Since September, Edwards has spent about $40,000 and
countless hours on a new, low-fee digital advice platform aimed
at younger clients who want to handle their investments online.
There is reason for traditional advisers to worry about
competition from "robo-advisers," which use algorithms to manage
portfolios at a fraction of a human adviser's typical 1 percent
fee. Assets managed by the automated services, which include
Wealthfront Inc, Betterment and Charles Schwab Corp, will
increase at least three-fold this year, to as much as $60
billion from $16 billion, according to a March report by Aite
Group, a Boston-based research firm.
Edwards' offering will use an algorithm from Betterment
Institutional, a digital platform for advisers from Betterment
LLC, to select investments and tweak portfolios. Edwards will
charge clients 0.75 percent of their portfolio, instead of the 1
percent and up he charges for traditional stock and bond picking
and other services.
Edwards sees it as an investment in his firm's future.
"The firms that don't have a digital platform for clients
will be extinct in five to 10 years," he said.
Providing an online investment management option that costs
less than adviser's usual fee is a bold strategy, more so than
using practice management software such as Oranj, because it
segments the business.
Advisers must weigh the pros and cons of doing so, said
Sophie Louvel Schmitt, senior analyst at Aite Group. Those who
invest in such an offering could boost their chances of reaching
a younger generation. "But before they do that, they should make
sure they're not cannibalizing their business, and providing
enough value to existing clients to justify the higher price,"
Ritholtz Wealth Management in New York launched Liftoff, its
digital-only platform, last fall. The service caters to those
with at least $5,000 to invest, and they pay 0.4 percent of
assets under management annually, compared with the traditional
Ritholtz client, who has at least $1 million and pays 1 percent
to 1.25 percent in fees per year.
The firm made some tweaks during the first six months, such
as adding a way to accept transfers from outside investment
accounts and streamlining the process for answering clients'
questions, Ritholtz Chief Executive Josh Brown said.

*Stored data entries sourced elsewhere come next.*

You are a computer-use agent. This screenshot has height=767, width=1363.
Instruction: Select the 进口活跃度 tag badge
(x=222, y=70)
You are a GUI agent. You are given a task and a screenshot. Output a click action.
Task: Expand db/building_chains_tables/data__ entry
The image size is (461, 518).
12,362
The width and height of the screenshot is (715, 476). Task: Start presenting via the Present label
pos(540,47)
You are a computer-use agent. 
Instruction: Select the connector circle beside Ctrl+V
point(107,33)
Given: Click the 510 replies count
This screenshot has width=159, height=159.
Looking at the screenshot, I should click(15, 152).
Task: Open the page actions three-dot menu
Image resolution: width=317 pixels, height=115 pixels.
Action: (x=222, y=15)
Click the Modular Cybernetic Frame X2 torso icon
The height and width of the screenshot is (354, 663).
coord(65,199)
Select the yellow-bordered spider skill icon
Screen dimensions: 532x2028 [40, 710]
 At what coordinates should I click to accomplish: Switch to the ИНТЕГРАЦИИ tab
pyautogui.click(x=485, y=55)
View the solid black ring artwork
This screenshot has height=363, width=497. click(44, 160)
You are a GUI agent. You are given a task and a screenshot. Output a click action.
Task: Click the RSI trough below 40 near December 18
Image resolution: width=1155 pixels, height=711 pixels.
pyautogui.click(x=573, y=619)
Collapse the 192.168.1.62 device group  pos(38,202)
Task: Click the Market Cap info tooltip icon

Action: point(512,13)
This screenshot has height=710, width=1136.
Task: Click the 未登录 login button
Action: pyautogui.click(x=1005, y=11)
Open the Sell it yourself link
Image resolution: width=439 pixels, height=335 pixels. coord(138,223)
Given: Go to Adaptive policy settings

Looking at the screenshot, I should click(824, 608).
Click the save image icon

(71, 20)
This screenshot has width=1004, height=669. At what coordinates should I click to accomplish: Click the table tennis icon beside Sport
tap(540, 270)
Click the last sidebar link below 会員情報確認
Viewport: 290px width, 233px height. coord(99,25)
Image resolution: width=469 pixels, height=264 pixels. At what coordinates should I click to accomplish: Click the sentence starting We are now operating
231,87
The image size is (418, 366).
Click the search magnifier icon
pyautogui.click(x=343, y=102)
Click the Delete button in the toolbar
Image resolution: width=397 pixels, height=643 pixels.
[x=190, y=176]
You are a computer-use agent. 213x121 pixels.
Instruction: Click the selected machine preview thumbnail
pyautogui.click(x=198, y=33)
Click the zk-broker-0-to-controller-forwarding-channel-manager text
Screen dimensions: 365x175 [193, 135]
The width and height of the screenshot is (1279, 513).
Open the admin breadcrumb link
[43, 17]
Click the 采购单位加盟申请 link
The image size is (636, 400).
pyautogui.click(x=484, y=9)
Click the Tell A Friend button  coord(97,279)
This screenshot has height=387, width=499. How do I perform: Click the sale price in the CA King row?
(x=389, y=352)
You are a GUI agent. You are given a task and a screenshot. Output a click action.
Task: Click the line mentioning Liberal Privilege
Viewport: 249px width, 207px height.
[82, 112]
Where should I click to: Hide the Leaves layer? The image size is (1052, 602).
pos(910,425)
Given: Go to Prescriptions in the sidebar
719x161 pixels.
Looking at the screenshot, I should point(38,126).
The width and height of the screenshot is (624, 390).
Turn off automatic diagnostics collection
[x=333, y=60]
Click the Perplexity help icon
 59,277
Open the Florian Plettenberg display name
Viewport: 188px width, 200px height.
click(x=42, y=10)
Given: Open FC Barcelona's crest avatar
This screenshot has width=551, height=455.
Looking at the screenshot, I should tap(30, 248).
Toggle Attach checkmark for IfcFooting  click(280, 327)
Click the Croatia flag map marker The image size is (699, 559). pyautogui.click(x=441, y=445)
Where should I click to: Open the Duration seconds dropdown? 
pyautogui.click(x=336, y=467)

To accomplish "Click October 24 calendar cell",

"It's about what we expected in terms of ongoing
maintenance, which is not much at all, and that's critical to
being successful," Brown said.
Brown declined to comment on how much Liftoff manages. But
he counts more than 1800 people who are either established users
or are signing up.
Brown, like Edwards, hopes some digital clients may
eventually become traditional wealth management clients.
But he is also betting that the digital platform may be used
in some form by all clients, regardless of account size or fee
schedule, and that makes it a worthwhile investment.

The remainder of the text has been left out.